What follows is what I consider to be best practice for my personal sites and a guide for those who wish to do the same. Months ago I dropped the www. prefix from my domain in part because I think it’s redundant and also because I wanted to experiment with how Google treated valid HTTP redirect codes. The experiment has been a great success. Google seems to fully respect 301 Permanent Redirects and the change has taken my previously split PageRank has been combined and now I am at 7. There are other factors that have contributed to this, of course, and people still continue to link to my site and posts with a www. (or worse) in front of it, but overall it just feels so much cleaner to have one URI for one resource, all the time. I’m sure that’s the wrong way to say that, but the feeling is there nonetheless.

Now for the meat. What’s a good way to do this? Let’s look at our goals:

  • No links should break.
  • Visitors should be redirected using a permanent redirect, HTTP code 301, meaning that the address bar should update and intelligent user agents may change a stored URI
  • It should be transparent to the user.
  • It should also work for mistyped “sub domains” such as ww. or wwww. (I still get hits from Carrie’s bad link)

So we need a little magic in DNS and in our web server. In my case these are Bind and Apache. I am writing about this because at some point the code I put in to catch any subdomain stopped working and while I reimplemented it I decided to write about what I was doing. This method also works with virtual hosts on shared IPs where my previous method did not.

In Bind you need to set up a wildcard entry to catch anything that a misguided user or bad typist might enter in front of your domain name. Just like when searching or using regular expressions you use an asterisk (or splat) to match any number of any characters the same thing applies in Bind. So at the end of my zone DB file (/var/named/photomatt.net.db) I added the following line:

*.photomatt.net. 14400 IN A 64.246.62.114

Note the period after my domain. The IP is my shared IP address. That’s all you need, now restart bind. (For me /etc/init.d/named restart.)

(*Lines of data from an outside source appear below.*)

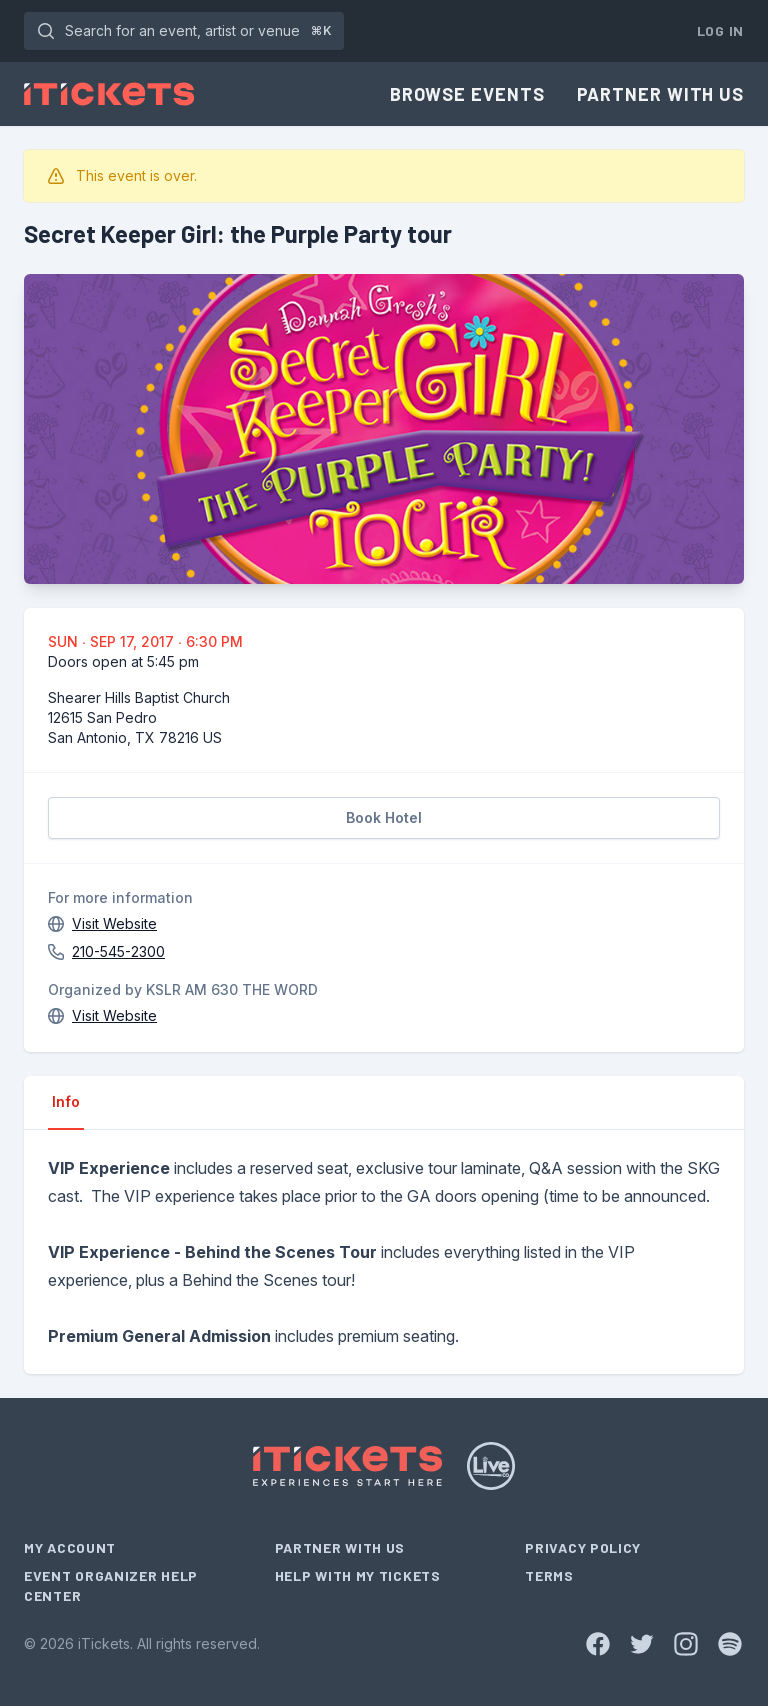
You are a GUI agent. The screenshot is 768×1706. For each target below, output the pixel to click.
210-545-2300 (118, 951)
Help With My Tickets (358, 1575)
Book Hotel (384, 817)
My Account (70, 1547)
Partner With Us (661, 94)
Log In (720, 30)
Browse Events (467, 94)
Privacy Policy (583, 1547)
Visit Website (114, 923)
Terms (549, 1575)
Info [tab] (66, 1101)
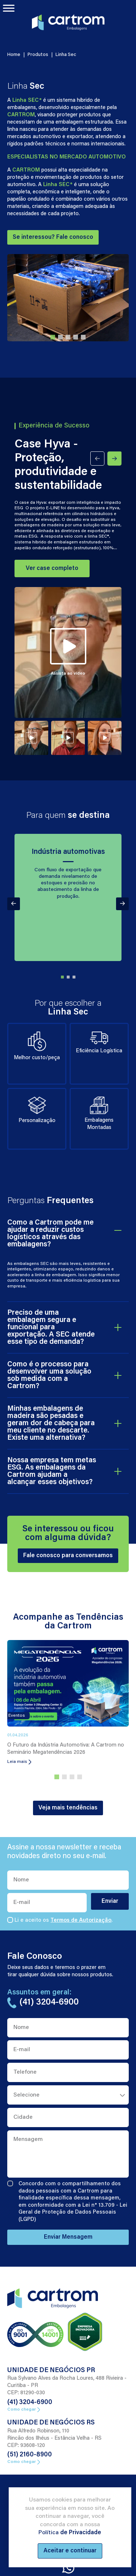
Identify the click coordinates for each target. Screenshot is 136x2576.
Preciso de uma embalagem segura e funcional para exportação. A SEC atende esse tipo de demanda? (51, 1327)
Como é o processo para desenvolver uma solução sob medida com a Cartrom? (49, 1375)
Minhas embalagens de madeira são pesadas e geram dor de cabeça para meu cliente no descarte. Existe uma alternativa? (51, 1423)
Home (13, 54)
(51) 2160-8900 (29, 2455)
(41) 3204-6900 (29, 2402)
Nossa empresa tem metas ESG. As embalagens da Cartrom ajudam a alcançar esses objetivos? (51, 1471)
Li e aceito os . (63, 1920)
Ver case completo (52, 568)
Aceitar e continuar (70, 2551)
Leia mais (19, 1762)
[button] (52, 337)
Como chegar (23, 2409)
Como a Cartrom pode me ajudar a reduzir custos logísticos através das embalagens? (50, 1233)
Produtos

Now you need to set up Apache to respond to requests on any hostname under photomatt.net. Before I just used the convinence of having a dedicated IP for this site and having the redirect VirtualHost entry occur first in my httpd.conf file. That works, but I have a better solution now. So we want to tell Apache to respond to any request on any subdomain (that does not already have an existing subdomain entry) and redirect it to photomatt.net. Here’s what I have:

<VirtualHost 64.246.62.114>
DocumentRoot /home/photomat/public_html
BytesLog domlogs/photomatt.net-bytes_log
ServerAlias *.photomatt.net
ServerName www.photomatt.net
CustomLog domlogs/photomatt.net combined
RedirectMatch 301 (.*) http://photomatt.net$1
</VirtualHost>

The two magic lines are the ServerAlias directive which is self explanitory and the RedirectMatch line which redirects all requests to photomatt.net in a permanent manner.

There is a catch though. The redirecting VirtualHost entry must come after any valid subdomain VirtualHost entries you may have, for example I have one for cvs.photomatt.net and I had to move that entry up in the httpd.conf because Apache just moves down that file and uses the first one it comes to that matches, so the wildcard should be last.

That is it, I’m open to comments and suggestions for improvement.